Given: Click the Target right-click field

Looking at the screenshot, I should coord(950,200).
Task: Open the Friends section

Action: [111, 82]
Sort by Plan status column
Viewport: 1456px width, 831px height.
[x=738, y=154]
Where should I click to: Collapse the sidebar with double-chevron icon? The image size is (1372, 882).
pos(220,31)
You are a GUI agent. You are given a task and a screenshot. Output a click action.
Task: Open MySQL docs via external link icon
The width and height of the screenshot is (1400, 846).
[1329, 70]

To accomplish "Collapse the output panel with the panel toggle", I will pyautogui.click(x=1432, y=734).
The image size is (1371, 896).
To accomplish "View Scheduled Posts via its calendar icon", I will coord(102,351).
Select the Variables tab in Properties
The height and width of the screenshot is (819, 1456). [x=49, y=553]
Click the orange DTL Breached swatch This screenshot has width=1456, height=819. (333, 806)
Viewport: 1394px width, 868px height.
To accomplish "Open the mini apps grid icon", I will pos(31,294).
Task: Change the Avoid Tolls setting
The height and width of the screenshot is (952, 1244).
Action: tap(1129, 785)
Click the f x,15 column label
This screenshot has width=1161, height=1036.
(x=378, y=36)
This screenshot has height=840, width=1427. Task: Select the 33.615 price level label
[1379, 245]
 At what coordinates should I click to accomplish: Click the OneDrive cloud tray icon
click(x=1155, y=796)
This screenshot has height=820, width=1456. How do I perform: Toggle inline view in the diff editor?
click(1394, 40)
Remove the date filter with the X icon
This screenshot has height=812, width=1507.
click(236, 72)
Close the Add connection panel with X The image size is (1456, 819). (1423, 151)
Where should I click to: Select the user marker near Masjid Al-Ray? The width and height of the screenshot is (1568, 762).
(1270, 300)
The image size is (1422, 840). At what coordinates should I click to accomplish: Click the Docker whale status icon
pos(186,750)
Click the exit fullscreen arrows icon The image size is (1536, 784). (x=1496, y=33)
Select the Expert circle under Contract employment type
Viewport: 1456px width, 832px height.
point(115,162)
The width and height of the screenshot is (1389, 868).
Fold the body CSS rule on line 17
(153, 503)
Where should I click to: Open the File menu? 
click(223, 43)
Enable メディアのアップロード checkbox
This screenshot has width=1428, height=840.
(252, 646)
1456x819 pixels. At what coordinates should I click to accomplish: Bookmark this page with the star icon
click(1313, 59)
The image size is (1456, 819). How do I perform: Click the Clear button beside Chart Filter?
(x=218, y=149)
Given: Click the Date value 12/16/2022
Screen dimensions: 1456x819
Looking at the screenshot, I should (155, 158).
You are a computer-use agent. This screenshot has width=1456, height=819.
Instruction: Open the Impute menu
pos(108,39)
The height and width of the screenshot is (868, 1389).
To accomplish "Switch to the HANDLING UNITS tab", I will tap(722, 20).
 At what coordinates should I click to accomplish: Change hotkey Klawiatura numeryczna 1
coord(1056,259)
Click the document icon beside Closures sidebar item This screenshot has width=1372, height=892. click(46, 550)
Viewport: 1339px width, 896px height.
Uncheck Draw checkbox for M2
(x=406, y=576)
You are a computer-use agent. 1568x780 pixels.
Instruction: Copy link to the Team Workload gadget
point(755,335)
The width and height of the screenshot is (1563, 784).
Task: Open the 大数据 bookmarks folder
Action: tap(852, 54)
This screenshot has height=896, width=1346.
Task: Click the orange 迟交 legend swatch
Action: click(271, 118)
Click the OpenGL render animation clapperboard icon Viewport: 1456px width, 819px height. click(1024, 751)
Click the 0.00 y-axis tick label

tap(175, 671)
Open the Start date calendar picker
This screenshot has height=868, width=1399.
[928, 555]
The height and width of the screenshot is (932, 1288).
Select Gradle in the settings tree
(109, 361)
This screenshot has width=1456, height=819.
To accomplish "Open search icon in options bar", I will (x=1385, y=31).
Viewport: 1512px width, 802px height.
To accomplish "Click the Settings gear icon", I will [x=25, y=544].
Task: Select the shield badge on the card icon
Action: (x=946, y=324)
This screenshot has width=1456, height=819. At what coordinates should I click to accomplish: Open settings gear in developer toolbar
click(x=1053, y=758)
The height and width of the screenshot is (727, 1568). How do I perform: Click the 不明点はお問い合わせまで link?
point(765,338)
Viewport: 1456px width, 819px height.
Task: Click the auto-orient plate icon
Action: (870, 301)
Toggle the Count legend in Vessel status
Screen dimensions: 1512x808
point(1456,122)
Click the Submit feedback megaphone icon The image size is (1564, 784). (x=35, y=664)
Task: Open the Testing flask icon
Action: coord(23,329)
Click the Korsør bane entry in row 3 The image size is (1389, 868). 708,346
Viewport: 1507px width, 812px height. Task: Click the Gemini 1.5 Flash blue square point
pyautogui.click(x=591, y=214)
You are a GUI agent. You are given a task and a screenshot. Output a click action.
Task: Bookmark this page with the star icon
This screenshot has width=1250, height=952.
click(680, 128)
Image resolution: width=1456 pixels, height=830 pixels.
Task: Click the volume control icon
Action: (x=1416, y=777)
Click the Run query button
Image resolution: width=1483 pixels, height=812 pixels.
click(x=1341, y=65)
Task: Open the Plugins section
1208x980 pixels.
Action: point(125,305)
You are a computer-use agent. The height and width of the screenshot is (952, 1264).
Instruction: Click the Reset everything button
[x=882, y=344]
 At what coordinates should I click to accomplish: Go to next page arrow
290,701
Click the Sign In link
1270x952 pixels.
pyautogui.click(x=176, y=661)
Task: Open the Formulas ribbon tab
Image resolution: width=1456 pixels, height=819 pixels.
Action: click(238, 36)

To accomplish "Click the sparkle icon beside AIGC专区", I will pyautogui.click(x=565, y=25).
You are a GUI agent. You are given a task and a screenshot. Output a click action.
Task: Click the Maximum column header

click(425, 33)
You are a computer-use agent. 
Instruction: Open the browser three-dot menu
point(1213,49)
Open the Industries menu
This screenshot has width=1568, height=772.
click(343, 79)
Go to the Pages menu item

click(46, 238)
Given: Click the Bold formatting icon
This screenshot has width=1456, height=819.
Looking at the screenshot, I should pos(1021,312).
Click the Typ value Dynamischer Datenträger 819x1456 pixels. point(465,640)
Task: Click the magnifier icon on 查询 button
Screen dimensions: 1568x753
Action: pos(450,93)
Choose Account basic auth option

**Exercise details**
Search the records for the string "panel" and, wherever a line contains it, please copy that line.

**Your solution**
To accomplish "Collapse the output panel with the panel toggle", I will pyautogui.click(x=1432, y=734).
Close the Add connection panel with X The image size is (1456, 819). (1423, 151)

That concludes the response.